**DIRECTIONS**: Counting from the line that holds "How do I perform: Click", return each line exactly, through and including the last line of the entries.
[Opening TASK INPUT section]
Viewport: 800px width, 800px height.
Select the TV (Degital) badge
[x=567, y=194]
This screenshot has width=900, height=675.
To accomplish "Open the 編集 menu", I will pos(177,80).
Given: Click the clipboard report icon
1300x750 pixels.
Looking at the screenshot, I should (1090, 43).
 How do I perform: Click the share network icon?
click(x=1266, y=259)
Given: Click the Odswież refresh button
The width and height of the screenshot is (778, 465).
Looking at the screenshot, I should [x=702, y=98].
[Closing TASK INPUT section]
**OUTPUT OF THE TASK**:
 How do I perform: Click the share network icon?
click(x=1266, y=259)
Given: Click the Odswież refresh button
The width and height of the screenshot is (778, 465).
Looking at the screenshot, I should [x=702, y=98].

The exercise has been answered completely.